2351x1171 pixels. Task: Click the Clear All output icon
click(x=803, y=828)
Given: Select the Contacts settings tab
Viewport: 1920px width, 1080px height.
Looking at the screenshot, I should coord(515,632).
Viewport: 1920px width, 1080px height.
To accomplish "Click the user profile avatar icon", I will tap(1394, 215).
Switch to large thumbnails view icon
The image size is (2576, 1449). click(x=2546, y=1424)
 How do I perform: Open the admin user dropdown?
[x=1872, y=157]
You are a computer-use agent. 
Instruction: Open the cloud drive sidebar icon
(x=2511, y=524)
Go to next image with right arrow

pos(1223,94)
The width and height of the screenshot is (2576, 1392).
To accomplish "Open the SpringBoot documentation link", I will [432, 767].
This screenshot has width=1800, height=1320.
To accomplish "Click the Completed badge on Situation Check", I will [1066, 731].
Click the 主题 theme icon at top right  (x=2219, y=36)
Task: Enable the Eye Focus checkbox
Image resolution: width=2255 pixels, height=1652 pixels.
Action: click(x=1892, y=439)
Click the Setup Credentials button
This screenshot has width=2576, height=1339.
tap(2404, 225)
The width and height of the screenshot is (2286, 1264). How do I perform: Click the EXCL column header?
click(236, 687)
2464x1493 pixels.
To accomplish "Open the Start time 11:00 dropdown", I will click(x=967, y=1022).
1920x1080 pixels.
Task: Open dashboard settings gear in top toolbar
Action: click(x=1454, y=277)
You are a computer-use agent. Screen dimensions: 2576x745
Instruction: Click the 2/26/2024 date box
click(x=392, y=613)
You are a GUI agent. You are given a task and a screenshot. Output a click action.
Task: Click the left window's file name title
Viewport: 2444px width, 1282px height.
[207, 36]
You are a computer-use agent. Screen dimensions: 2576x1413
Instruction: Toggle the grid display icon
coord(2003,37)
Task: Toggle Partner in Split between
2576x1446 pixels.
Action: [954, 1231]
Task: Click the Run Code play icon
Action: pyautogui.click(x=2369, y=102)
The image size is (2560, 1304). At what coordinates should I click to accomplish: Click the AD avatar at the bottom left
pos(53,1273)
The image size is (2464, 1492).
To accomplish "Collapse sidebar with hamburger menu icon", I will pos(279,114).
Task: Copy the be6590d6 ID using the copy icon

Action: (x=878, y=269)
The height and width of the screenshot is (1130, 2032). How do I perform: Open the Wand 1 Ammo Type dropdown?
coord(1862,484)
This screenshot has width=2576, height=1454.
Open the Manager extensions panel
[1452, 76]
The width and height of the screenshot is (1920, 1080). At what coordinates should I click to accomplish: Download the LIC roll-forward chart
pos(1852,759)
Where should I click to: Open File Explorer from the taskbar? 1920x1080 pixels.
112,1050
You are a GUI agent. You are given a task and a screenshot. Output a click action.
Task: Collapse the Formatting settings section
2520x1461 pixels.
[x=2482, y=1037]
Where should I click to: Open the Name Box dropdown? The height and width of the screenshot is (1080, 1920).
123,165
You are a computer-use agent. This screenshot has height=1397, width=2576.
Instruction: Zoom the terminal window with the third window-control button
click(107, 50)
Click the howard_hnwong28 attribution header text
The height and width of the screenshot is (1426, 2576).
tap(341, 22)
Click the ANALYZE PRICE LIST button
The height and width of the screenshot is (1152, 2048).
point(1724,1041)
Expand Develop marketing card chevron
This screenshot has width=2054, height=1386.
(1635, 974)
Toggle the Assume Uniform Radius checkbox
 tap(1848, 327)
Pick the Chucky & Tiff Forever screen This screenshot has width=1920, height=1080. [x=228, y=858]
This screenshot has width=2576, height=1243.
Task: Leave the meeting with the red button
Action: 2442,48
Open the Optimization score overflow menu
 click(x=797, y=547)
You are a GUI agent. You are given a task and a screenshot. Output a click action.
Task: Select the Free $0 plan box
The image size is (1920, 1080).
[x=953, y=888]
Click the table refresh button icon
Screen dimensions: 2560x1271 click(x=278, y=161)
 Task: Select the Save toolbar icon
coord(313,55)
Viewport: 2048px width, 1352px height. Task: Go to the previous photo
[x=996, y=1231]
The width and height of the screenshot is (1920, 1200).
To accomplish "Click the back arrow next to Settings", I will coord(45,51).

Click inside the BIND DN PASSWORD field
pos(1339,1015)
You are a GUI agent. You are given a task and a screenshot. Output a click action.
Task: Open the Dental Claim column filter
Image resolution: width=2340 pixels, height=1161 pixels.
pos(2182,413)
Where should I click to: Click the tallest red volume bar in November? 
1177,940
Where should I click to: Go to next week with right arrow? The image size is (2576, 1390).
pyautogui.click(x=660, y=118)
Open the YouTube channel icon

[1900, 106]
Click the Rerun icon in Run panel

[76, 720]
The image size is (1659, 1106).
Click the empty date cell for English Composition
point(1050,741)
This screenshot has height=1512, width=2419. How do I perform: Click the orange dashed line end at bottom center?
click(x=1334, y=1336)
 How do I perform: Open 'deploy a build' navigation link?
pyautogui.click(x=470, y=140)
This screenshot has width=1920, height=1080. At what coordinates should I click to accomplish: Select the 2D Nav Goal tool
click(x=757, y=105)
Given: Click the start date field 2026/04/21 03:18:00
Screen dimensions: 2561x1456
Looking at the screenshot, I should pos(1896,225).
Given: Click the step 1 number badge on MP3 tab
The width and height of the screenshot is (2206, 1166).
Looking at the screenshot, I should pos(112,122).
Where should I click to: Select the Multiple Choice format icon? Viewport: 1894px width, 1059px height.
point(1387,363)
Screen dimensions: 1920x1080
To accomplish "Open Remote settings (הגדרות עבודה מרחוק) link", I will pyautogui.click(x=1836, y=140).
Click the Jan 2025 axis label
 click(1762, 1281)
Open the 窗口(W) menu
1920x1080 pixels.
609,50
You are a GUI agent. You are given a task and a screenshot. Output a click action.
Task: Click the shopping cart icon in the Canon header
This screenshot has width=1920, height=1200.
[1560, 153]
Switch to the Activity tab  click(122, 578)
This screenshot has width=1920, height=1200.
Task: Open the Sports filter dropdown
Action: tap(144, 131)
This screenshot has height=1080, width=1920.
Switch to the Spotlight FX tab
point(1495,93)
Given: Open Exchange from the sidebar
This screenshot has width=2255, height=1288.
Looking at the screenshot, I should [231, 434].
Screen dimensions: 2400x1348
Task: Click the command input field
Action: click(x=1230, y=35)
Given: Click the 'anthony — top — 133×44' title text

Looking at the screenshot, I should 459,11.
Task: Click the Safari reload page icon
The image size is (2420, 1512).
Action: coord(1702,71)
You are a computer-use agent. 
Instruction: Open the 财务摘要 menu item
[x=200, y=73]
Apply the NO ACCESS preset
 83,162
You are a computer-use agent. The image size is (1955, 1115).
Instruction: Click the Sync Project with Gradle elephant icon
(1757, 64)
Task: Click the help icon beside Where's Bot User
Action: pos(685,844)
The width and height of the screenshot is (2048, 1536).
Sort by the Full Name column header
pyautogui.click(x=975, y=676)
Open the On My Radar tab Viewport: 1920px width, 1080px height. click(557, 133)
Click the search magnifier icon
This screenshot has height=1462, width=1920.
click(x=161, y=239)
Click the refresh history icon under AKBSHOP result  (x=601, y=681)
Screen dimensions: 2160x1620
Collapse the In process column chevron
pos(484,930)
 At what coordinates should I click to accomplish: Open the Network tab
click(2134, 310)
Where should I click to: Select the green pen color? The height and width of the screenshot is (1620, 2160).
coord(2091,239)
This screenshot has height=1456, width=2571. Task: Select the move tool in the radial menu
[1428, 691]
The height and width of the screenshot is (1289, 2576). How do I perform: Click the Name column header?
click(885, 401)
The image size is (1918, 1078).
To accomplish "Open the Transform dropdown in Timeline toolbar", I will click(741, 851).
====
Go through the data above and copy each line that holds the word "badge".

To accomplish "Click the Completed badge on Situation Check", I will [1066, 731].
Given: Click the step 1 number badge on MP3 tab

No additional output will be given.